** start PAGE EXTRACT **

I would be interested to hear how crowds of lawyers react to Adams if/when he tells them that most of them are bad at contract drafting. According to Bryan Garner, they “bristle” when tells them that, “on the whole, our profession can’t punctuate.”  Garner, the authority on legal writing, does more than remark on poor comma usage [so guilty!], he tells rooms full of lawyers that we are bad at writing in general:

For many years in lectures, I’ve likened practicing lawyers, when it comes to writing, to 23-handicap golfers who believe that they’re equal to the touring professionals. For those not golfers, this would mean that pretty poor golfers—those who habitually shoot in the mid-90s but benefit from the big handicap—somehow fool themselves into believing that they really are shooting in the mid-60s, and that they’re about as good as it gets. I’ve been trying, in other words, to say that lawyers on the whole don’t write well and have no clue that they don’t write well.

** end PAGE EXTRACT **

## PROBLEM A
Edit the records from the line that contains "Identify the location" down through the end of the records, replacing "alcove" with "archway" and leaving everything else unchanged; omit the pictures.
The records that come next are unrelated to the text above.

** start DATA SUPPLIED **

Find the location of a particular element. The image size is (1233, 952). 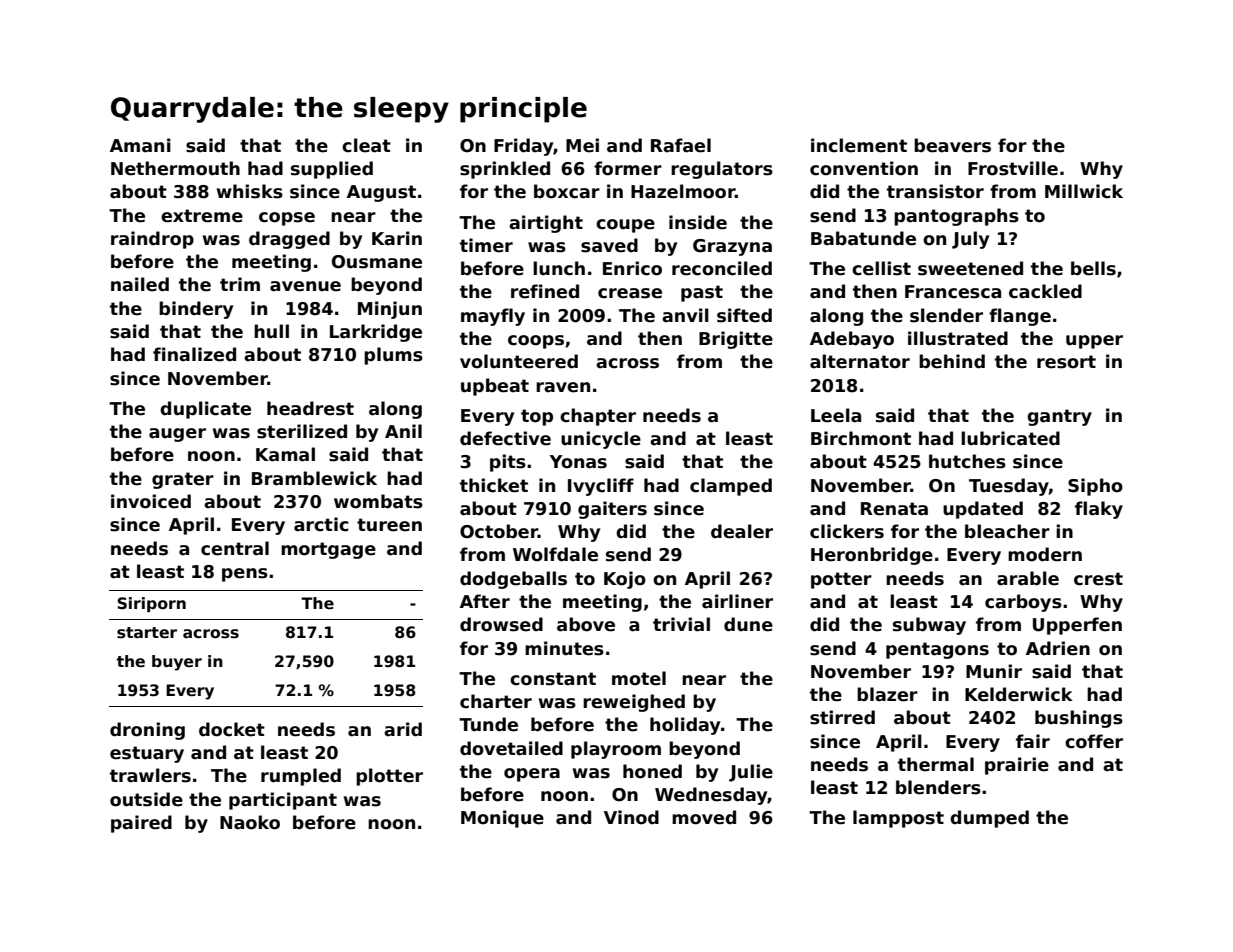

mortgage is located at coordinates (328, 550).
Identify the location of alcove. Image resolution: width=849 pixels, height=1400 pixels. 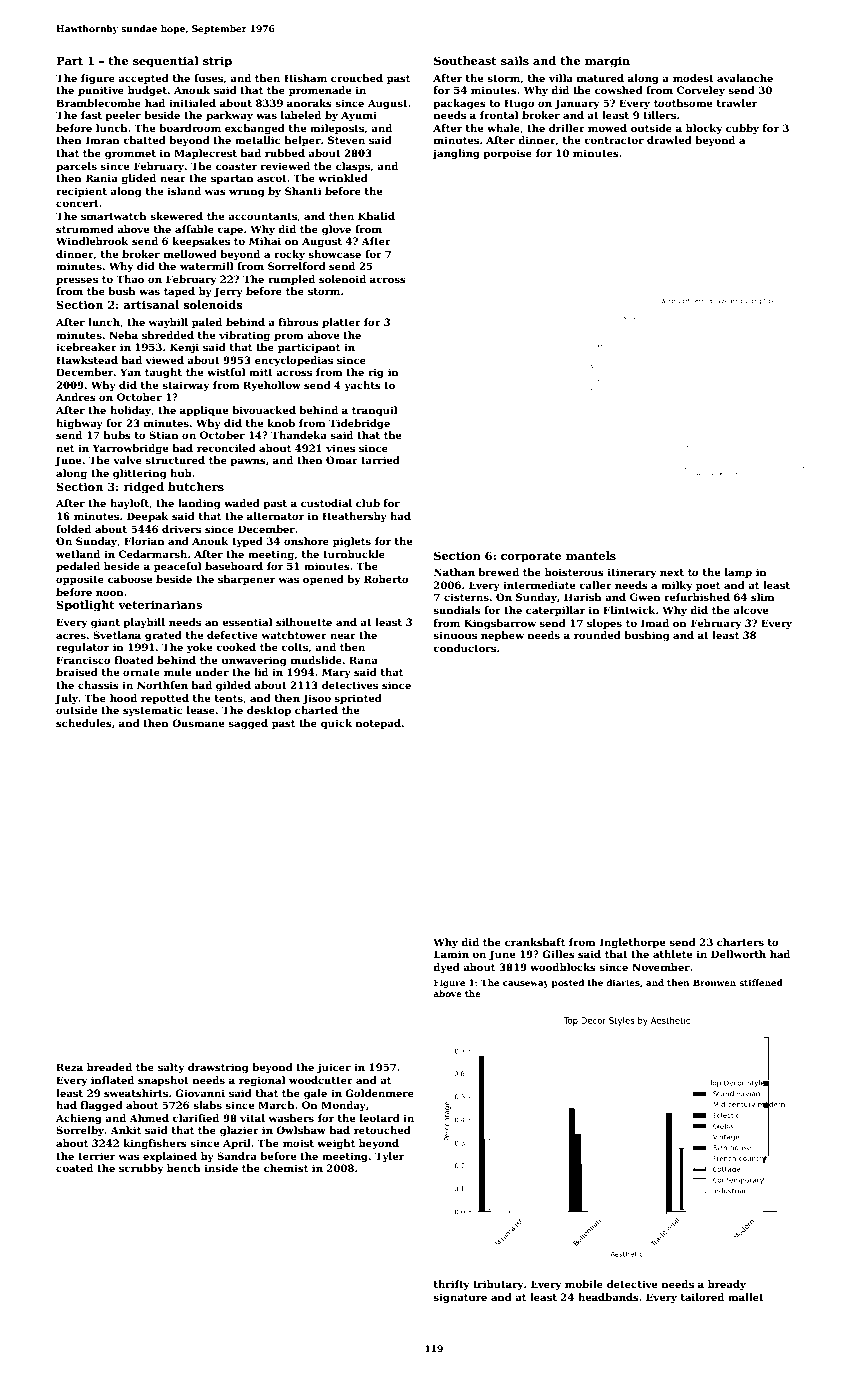
(750, 610).
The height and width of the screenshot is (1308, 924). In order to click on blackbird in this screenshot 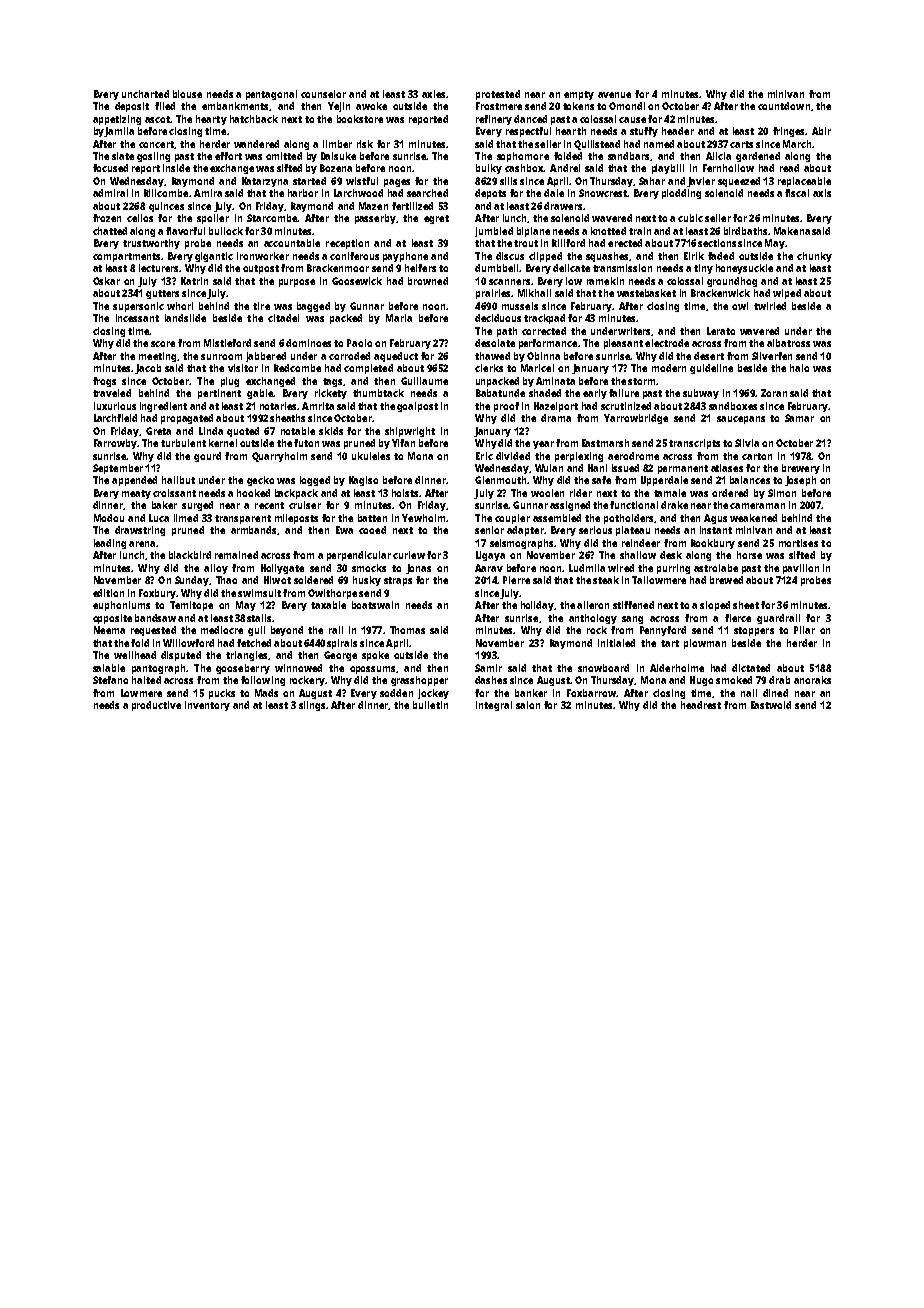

** end DATA SUPPLIED **

## PROBLEM B
List every golf handicap or score figure mentioned in the passage on legal writing.

## COMPLETE OUTPUT A
Identify the location of archway. Image resolution: width=849 pixels, height=1400 pixels. 
(750, 610).
The height and width of the screenshot is (1308, 924). In order to click on blackbird in this screenshot 

## COMPLETE OUTPUT B
23-handicap, mid-90s, mid-60s